If you’ve been searching for permission to cut toxic family members from your wedding guest list, consider it granted. You don’t have to invite anyone who isn’t supportive of you and your future spouse. It should be as simple as that.
There are two types of people in this world: those who grew up with happy, loving families and those who did not. It can be difficult for the two groups to understand each other’s points of view. People who have healthy relationships with their families can’t imagine leaving loved ones off the guest list. For the other side of the fence, however, putting together a guest list can be a complicated–and emotionally exhausting–ordeal.
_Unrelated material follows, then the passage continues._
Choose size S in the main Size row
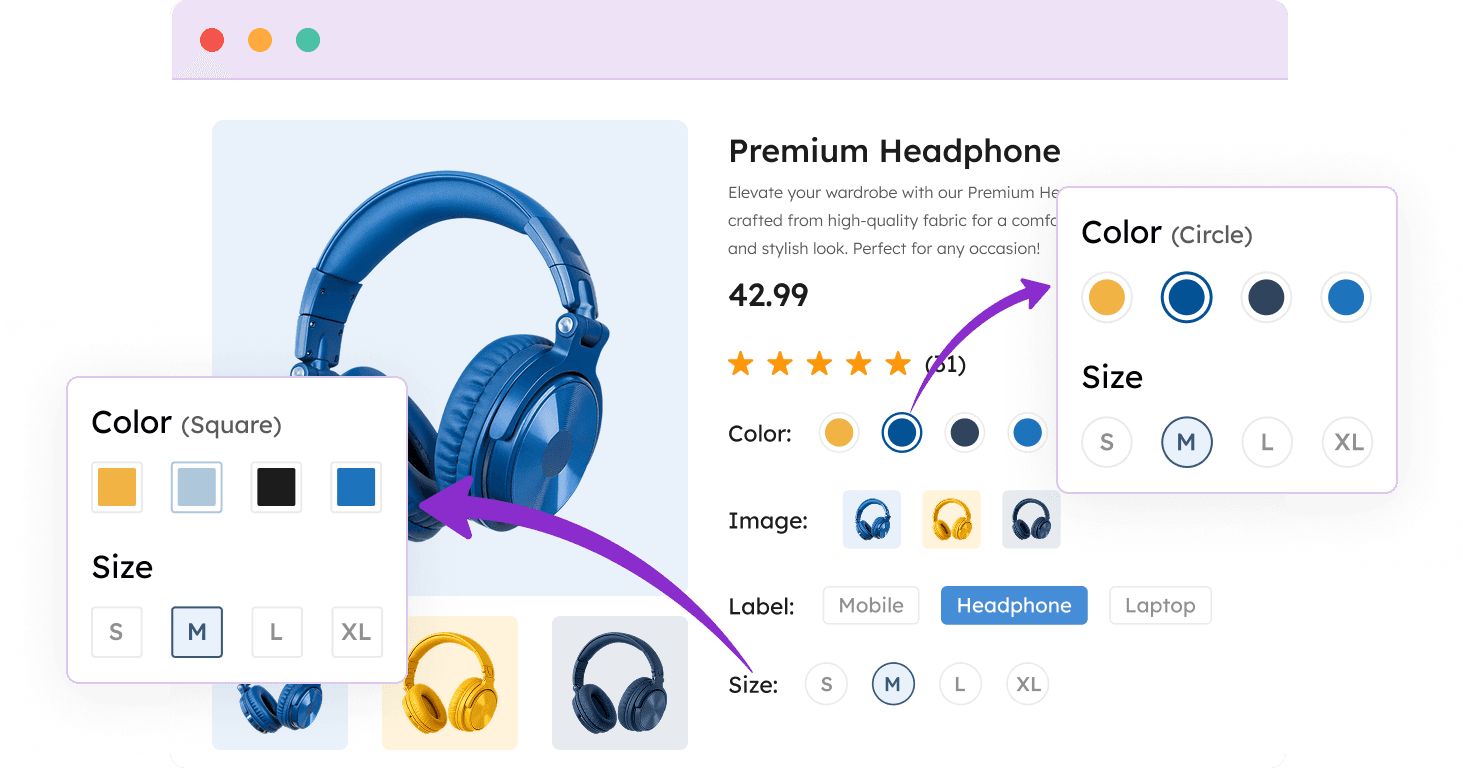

Unfortunately for people who struggle with toxic family members, there’s often quite a bit of judgment and pressure to invite parents, siblings, or other family members to major events such as a wedding. Here are a few tips to make the decision a little bit easier.
Set Boundaries Early
If you have a toxic family, then you might already keep them at arm’s length. However, once they get wind of your upcoming wedding–perhaps through social media–you might find yourself getting messages from an estranged family member. They might even recruit friends and family you still speak with to carry messages for them.
It’s important to set your boundaries early. Don’t let anyone convince you that your wedding should be the time to reconcile with your toxic family. There’s a reason you aren’t close with them. Remember that reason, respect your well-being (and that of your partner), and keep those walls up.
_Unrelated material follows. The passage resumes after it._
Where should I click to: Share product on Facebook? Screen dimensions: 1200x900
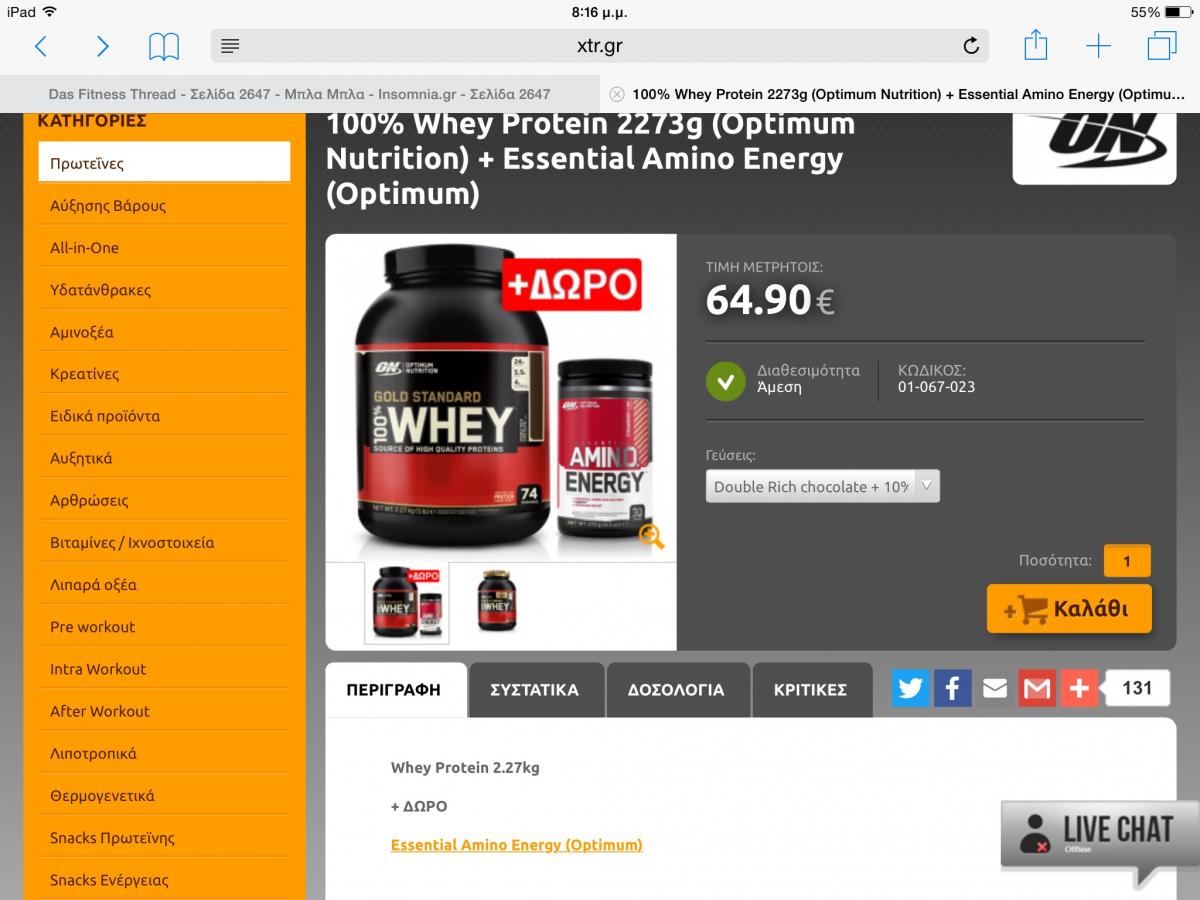click(952, 688)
If your toxic family is likely to try pulling a run-around to infiltrate wedding planning or the ceremony itself, then have a conversation with the loved ones who are on your guest list. Let them know that this person isn’t welcome in your life and that they should not be given any details about your wedding.
You Don’t Owe Anyone an Explanation
Survivors of toxic families have all heard well-meaning people say, “But it’s your mom/dad/sister/brother/aunt/uncle/cousin/etc.” Remember that these people probably grew up with loving families and can’t understand cutting any of their loved ones out of their lives.
However, it is not your responsibility to explain why you don’t want a toxic person at your wedding. You aren’t obligated to share your pain, history of trauma, or any details that you’d prefer to keep private. You can be blunt and say that the person will not be attending your wedding. To be a little more diplomatic, you might use a script such as, “Not everyone will be able to attend, but we’re looking forward to celebrating our wedding with the people we love the most.”